For more information on the CAMT.053 format and its specifications, visit this external page.
Data Analysis in Python
To perform this analysis, we need the following Python packages:
pandas
for data manipulationxml.etree.ElementTree
for parsing XML files (included by default in Python)
If you haven’t installed pandas yet, you can do so using:
pip install pandas
Below, we walk through the process of reading a CAMT file and detecting duplicate IBANs.
1. Reading the CAMT File
We use xml.etree.ElementTree
to parse the XML file and extract relevant fields.
import xml.etree.ElementTree as ET
import pandas as pd
# Function to parse a CAMT.053 XML file
def parse_camt053(file_path):
tree = ET.parse(file_path) # Parse the XML file
root = tree.getroot() # Get the root element
ns = {'ns': 'urn:iso:std:iso:20022:tech:xsd:camt.053.001.02'} # Define XML namespace
transactions = []
for entry in root.findall('.//ns:Ntry', ns):
try:
amount = float(entry.find('ns:Amt', ns).text) if entry.find('ns:Amt', ns) is not None else 0.0
except ValueError:
amount = 0.0 # Fallback for conversion errors
currency = entry.find('ns:Amt', ns).attrib.get('Ccy', 'N/A') if entry.find('ns:Amt', ns) is not None else 'N/A'
date = entry.find('.//ns:BookgDt/ns:Dt', ns).text if entry.find('.//ns:BookgDt/ns:Dt', ns) is not None else '-'
debtor = entry.find('.//ns:Dbtr/ns:Nm', ns).text if entry.find('.//ns:Dbtr/ns:Nm', ns) is not None else '-'
debtor_iban = entry.find('.//ns:DbtrAcct/ns:Id/ns:IBAN', ns).text if entry.find('.//ns:DbtrAcct/ns:Id/ns:IBAN', ns) is not None else '-'
creditor = entry.find('.//ns:Cdtr/ns:Nm', ns).text if entry.find('.//ns:Cdtr/ns:Nm', ns) is not None else '-'
creditor_iban_element = entry.find('.//ns:CdtrAcct/ns:Id/ns:IBAN', ns)
creditor_iban = creditor_iban_element.text if creditor_iban_element is not None else '-'
# Store extracted transaction details in a list
transactions.append({
"Date": date,
"Debtor": debtor,
"Debtor IBAN": debtor_iban,
"Creditor": creditor,
"Creditor IBAN": creditor_iban,
"Amount": amount,
"Currency": currency
})
return pd.DataFrame(transactions) # Convert to a Pandas DataFrame
# Load and parse the CAMT.053 file
file_path = "camt053_dummy.xml"
df = parse_camt053(file_path)
print(df.head()) # Display the first few rows
2. Analyzing Duplicates
We group by beneficiary and count the number of unique IBANs.

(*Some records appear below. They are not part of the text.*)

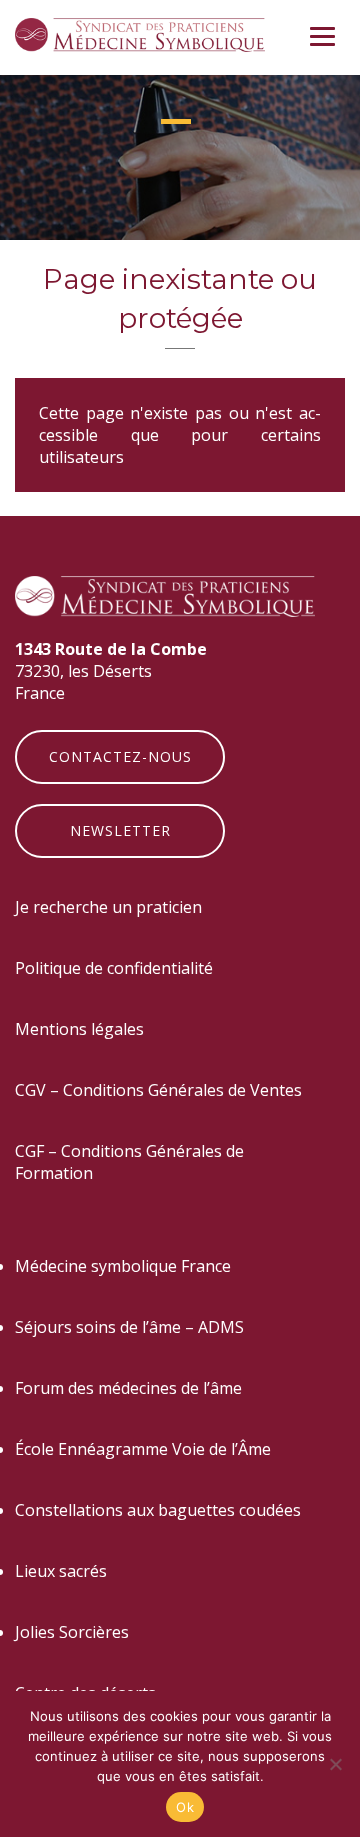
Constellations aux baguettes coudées (158, 1510)
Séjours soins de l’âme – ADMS (129, 1327)
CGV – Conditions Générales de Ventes (158, 1090)
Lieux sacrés (61, 1571)
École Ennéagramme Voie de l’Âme (143, 1449)
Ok (185, 1807)
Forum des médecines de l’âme (128, 1388)
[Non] (335, 1764)
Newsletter (120, 830)
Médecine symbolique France (123, 1266)
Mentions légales (79, 1029)
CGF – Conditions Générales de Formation (129, 1162)
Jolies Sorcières (72, 1632)
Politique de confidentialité (114, 968)
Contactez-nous (120, 756)
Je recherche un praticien (108, 907)
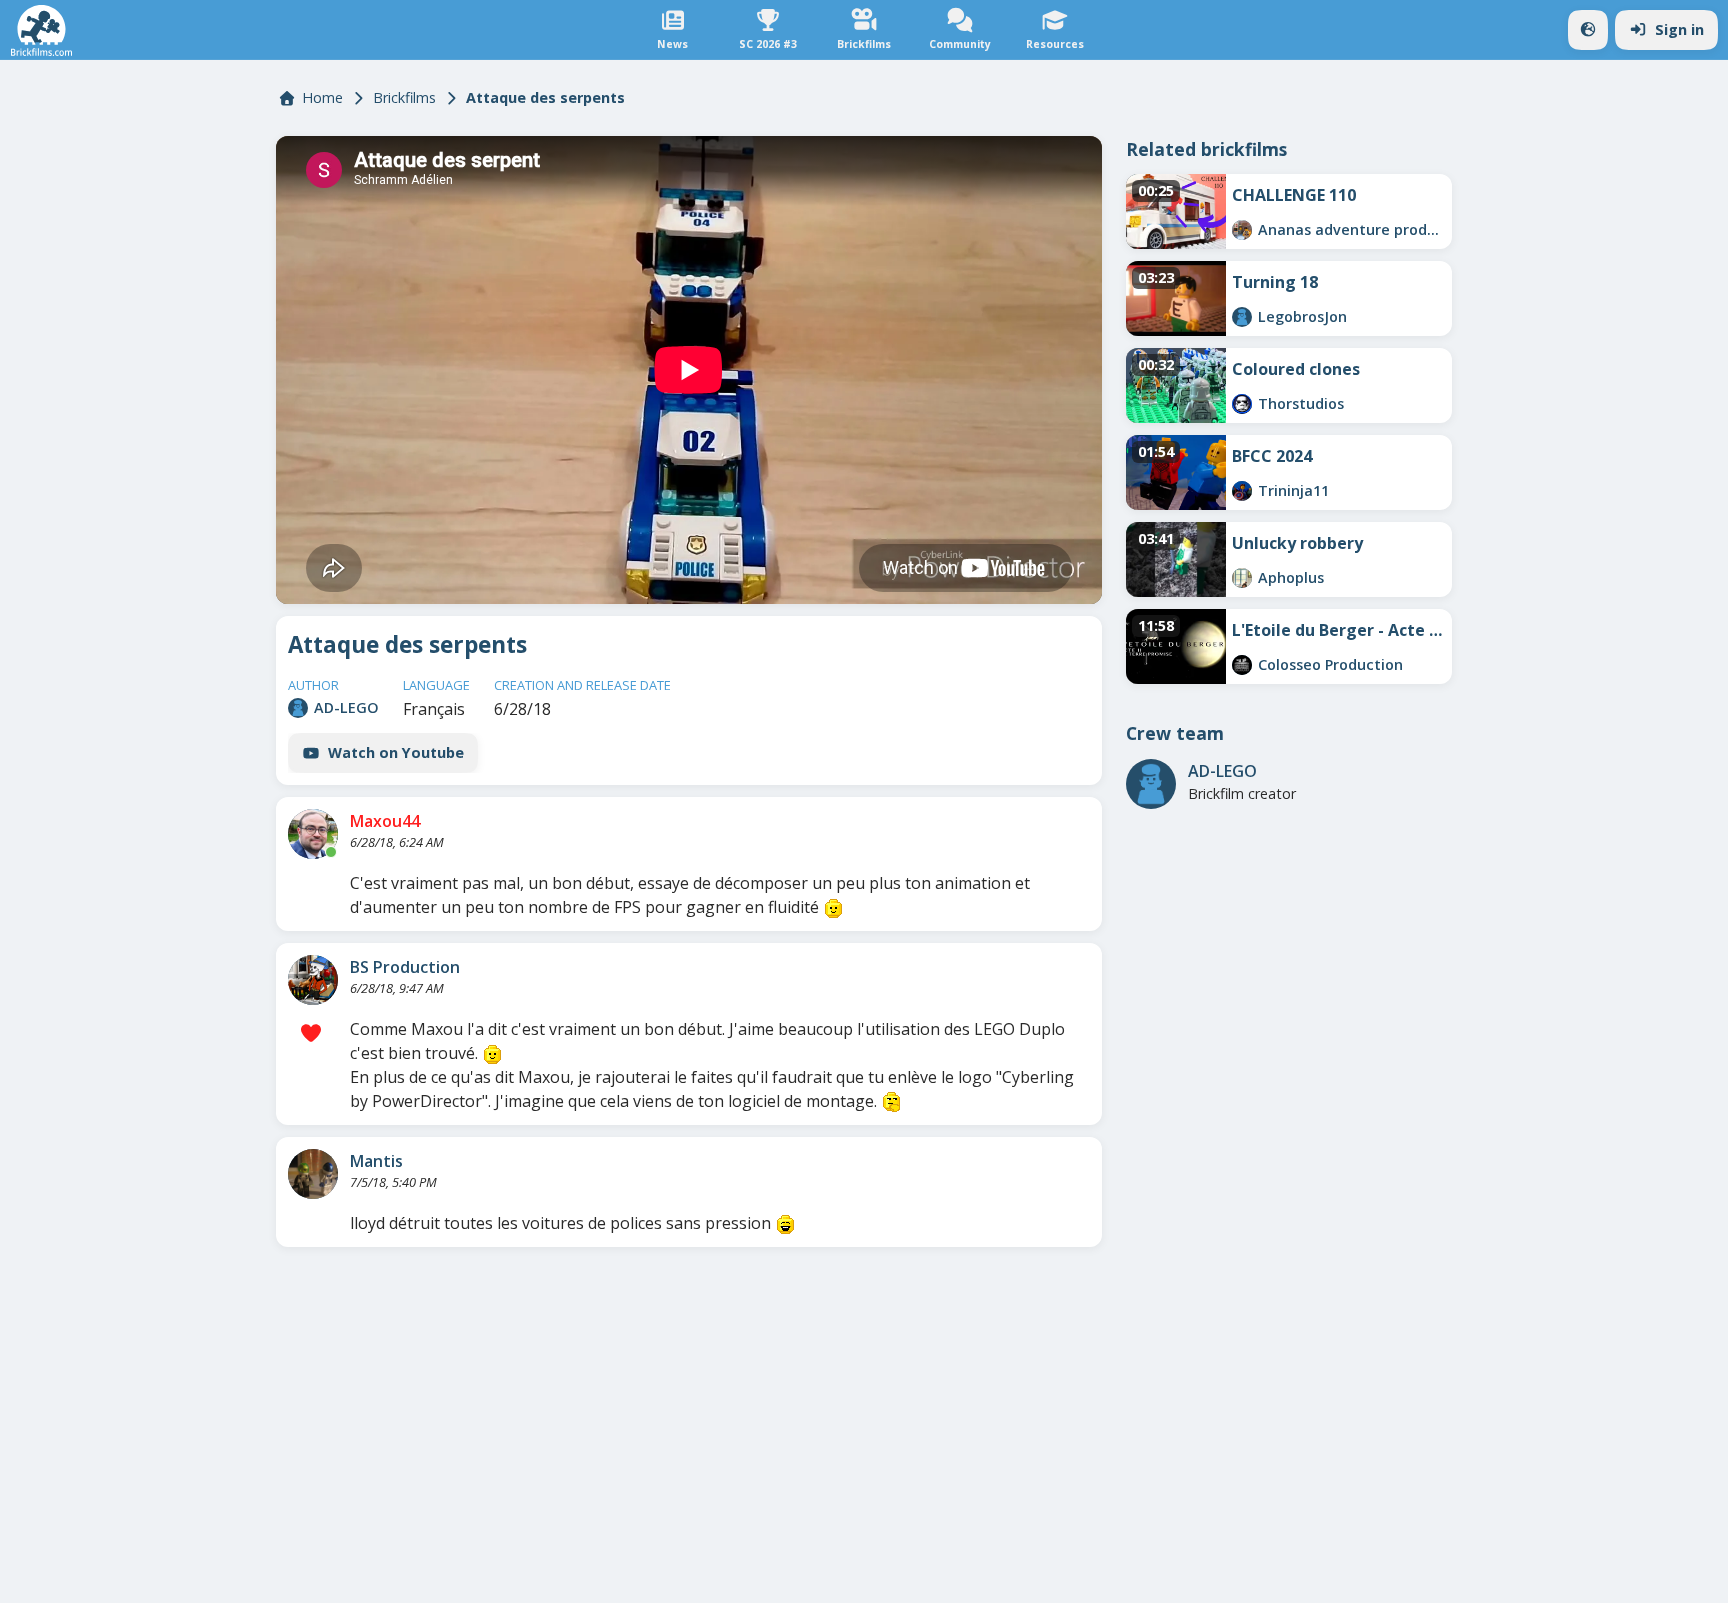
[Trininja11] (1242, 491)
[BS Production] (313, 980)
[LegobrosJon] (1242, 317)
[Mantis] (313, 1174)
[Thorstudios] (1242, 404)
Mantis (376, 1161)
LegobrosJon (1302, 316)
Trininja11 (1293, 490)
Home (322, 97)
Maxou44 (385, 821)
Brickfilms (404, 97)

# Group and count unique IBANs per beneficiary
duplicates = df.groupby('Creditor')['Creditor IBAN'].nunique().reset_index()
duplicates = duplicates[duplicates['Creditor IBAN'] > 1] # Filter only beneficiaries with multiple IBANs
# Display results
print("Beneficiaries with multiple IBANs:")
print(duplicates)
2.1 Analyzing IBANs with Multiple Beneficiaries
In addition to identifying beneficiaries with multiple IBANs, we can also analyze whether an IBAN is linked to multiple beneficiaries. This may indicate joint accounts or suspicious transactions.

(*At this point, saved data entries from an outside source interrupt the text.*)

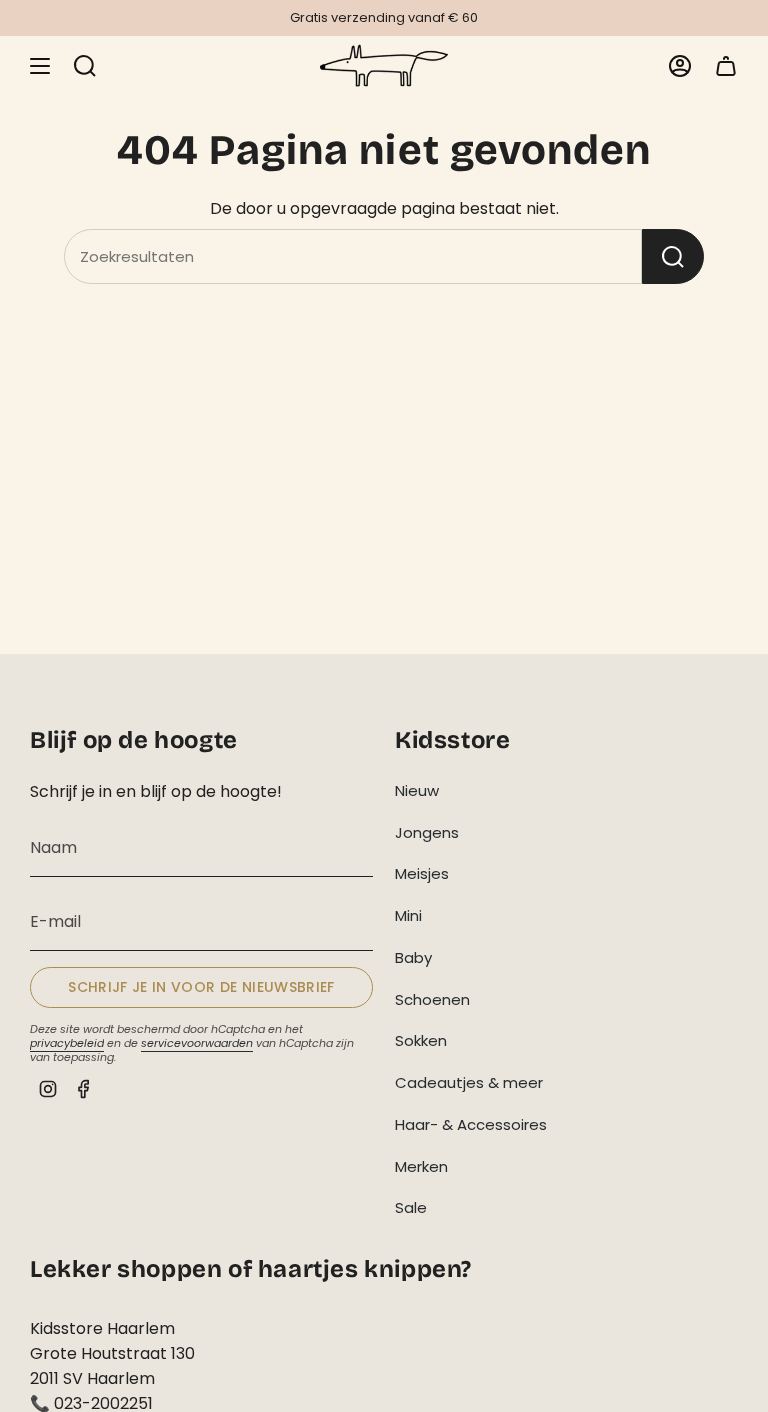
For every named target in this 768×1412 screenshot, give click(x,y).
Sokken (421, 1040)
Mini (408, 915)
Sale (411, 1207)
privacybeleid (67, 1043)
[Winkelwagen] (726, 65)
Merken (421, 1166)
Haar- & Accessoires (471, 1124)
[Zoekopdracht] (673, 256)
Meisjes (422, 873)
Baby (413, 957)
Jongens (427, 832)
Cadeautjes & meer (469, 1082)
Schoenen (432, 999)
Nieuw (417, 790)
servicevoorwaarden (197, 1043)
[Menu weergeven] (40, 65)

# Group and count unique beneficiaries per IBAN
iban_duplicates = df.groupby('Creditor IBAN')['Creditor'].nunique().reset_index()
iban_duplicates = iban_duplicates[iban_duplicates['Creditor'] > 1] # Filter only IBANs with multiple beneficiaries
# Display results
print("IBANs linked to multiple beneficiaries:")
print(iban_duplicates)
3. Visualizing the Results
We can display the results in a table and export them to Excel.
# Export results to an Excel file
duplicates.to_excel("liquid_assets_duplicate_iban.xlsx", index=False)
iban_duplicates.to_excel("liquid_assets_duplicate_beneficiaries.xlsx", index=False)
Conclusion
Hopefully, this analysis has helped you gain insights into duplicate IBANs in transactions!